A number of such correlation values can be calculated, for example
a correlation value each for the first & second, first &
third, second & third first-order features, and so on. These
correlation values, which are values describing the co-variance or
interdependency between pairs of features for the audio input
signal, might be combined to give a collective set of features for
the audio input signal. To increase the information content of the
set of features, the set of features preferably also comprises some
information directly regarding the first-order features, i.e.
appropriate derivatives of the first-order features such as mean or
average values for each of the first-order features, taken across
the range of the feature vectors. Equally, it may suffice to obtain
such second-order features for only a sub-set of the first-order
features, such as, for example, the mean value for the first, third
and fifth features taken over a chosen range of feature
vectors.
The set of features, in effect an extended feature vector
comprising first- and second-order features, obtained using the
method according to the invention can be stored independently of
the audio signal for which it was derived, or it can be stored
together with the audio input signal, for example in the form of
metadata.
A music track or song can then be described accurately by the set
of features derived for it according to the method described above.
Such feature sets make it possible to carry out, with a high degree
of accuracy, classification and comparison for pieces of music.
For example, if feature sets or extended feature vectors for a
number of audio signals of similar nature, such as those belonging
to a single class--e.g. "baroque"--are derived, these feature sets
can then be used to build a model for the class "baroque". Such a
model might be, for example, a Gaussian multivariate model with
each class having its own mean vector and its own covariance matrix
in a feature space occupied by extended feature vectors. Any number
of groups or classes can be trained. For music audio input signals,
such a class might be defined broadly, for example "reggae",
"country", "classic", etc. Equally, the models can be more narrow
or refined, for example "80s disco", "20s jazz", "finger-style
guitar", etc., and are trained with suitably representative
collections of audio input signals.
To ensure optimal classification results, the dimensionality of the
model space is kept as low as possible, i.e. by choosing a minimum
number of first-order features, while choosing these first-order
features to give the best possible discrimination between classes.
Known methods of feature ranking and dimensionality reduction can
be applied to determine the best first-order features to choose.
Once a model for a group or class is trained using a number of
audio signals known to belong to that group or class, an "unknown"
audio signal can be tested to determine whether it belongs to that
class by simply checking whether the set of features for that audio
input signal fits the model to within a certain degree of
similarity.
Therefore, a method of classifying an audio input signal into a
group preferably comprises deriving a set of features for the input
audio signal and determining, on the basis of the set of features,
the probability that the audio input signal corresponds to any of a
number of groups or classes, where each group or class corresponds
to a particular audio class.
A corresponding classifying system for classifying an audio input
signal into one or more groups might comprise a system for deriving
a set of features of the audio input signal, and a probability
determination unit for determining, on the basis of the set of
features of the audio input signal, the probability that the input
audio signal falls within any of a number of groups, where each
group corresponds to a particular audio class.

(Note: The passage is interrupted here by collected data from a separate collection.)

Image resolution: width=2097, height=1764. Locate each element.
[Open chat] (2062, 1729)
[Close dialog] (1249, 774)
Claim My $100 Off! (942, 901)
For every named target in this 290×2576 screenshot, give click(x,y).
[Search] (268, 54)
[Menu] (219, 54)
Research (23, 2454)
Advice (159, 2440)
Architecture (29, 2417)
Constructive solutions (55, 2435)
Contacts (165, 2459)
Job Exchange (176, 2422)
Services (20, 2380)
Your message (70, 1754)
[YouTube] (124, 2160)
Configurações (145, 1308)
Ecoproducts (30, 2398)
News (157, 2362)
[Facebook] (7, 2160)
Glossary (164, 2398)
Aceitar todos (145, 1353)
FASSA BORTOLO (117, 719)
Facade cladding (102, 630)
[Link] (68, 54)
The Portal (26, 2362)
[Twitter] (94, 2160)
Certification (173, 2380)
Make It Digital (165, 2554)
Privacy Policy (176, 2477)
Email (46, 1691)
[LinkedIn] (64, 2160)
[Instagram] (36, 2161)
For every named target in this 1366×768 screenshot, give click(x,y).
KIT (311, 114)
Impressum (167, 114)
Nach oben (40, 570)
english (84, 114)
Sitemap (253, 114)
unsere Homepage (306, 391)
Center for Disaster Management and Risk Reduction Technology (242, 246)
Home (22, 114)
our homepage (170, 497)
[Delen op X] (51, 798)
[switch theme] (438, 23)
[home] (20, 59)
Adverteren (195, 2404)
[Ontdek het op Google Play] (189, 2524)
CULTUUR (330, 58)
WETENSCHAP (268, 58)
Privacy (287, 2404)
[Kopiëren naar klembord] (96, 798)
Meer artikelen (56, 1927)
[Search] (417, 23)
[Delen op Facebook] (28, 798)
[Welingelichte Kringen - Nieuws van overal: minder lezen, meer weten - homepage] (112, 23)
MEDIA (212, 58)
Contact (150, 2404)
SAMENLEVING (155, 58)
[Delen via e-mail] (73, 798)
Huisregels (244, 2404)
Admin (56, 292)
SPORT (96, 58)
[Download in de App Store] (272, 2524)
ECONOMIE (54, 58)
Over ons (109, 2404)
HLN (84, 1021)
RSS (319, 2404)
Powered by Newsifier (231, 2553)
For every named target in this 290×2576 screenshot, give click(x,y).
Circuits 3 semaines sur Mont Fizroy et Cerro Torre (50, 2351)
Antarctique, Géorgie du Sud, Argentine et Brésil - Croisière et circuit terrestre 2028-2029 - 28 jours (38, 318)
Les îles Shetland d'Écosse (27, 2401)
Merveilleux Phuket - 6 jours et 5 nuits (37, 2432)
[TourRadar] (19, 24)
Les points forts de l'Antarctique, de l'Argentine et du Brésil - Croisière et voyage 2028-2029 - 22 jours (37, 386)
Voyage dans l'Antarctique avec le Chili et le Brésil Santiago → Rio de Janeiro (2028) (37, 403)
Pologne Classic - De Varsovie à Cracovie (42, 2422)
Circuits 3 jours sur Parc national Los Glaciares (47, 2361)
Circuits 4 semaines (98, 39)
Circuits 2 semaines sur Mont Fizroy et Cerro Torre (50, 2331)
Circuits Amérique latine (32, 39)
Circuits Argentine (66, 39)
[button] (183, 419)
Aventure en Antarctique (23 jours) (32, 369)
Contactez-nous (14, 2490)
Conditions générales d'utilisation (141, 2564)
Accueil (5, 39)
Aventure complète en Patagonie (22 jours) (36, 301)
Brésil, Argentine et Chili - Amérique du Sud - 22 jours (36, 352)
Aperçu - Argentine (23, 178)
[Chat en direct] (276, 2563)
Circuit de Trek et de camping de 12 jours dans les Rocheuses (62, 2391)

Another application of the method according to the invention might
be to compare audio signals, for example, two songs, on the basis
of their respective feature sets, in order to determine the level
of similarity, if any, between them.
Such a method of comparison therefore preferably comprises the
steps of deriving a first set of features for a first audio input
signal and deriving a second set of features for a second audio
input signal and then calculating a distance between the first and
second sets of features in a feature space according to a defined
distance measure, before finally determining the degree of
similarity between the first and second audio signals based on the
calculated distance. The distance measure used might be, for
example, a Euclidean distance between certain points in feature
space.
A corresponding comparison system for comparing audio input signals
to determine a degree of similarity between them might comprise a
system for deriving a first set of features for a first audio input
signal and a system for deriving a second set of features for a
second audio input signal, as well as a comparator unit for
calculating a distance between the first and second sets of
features in a feature space according to a defined distance
measure, and for determining the degree of similarity between the
audio input signals on the basis of the calculated distance.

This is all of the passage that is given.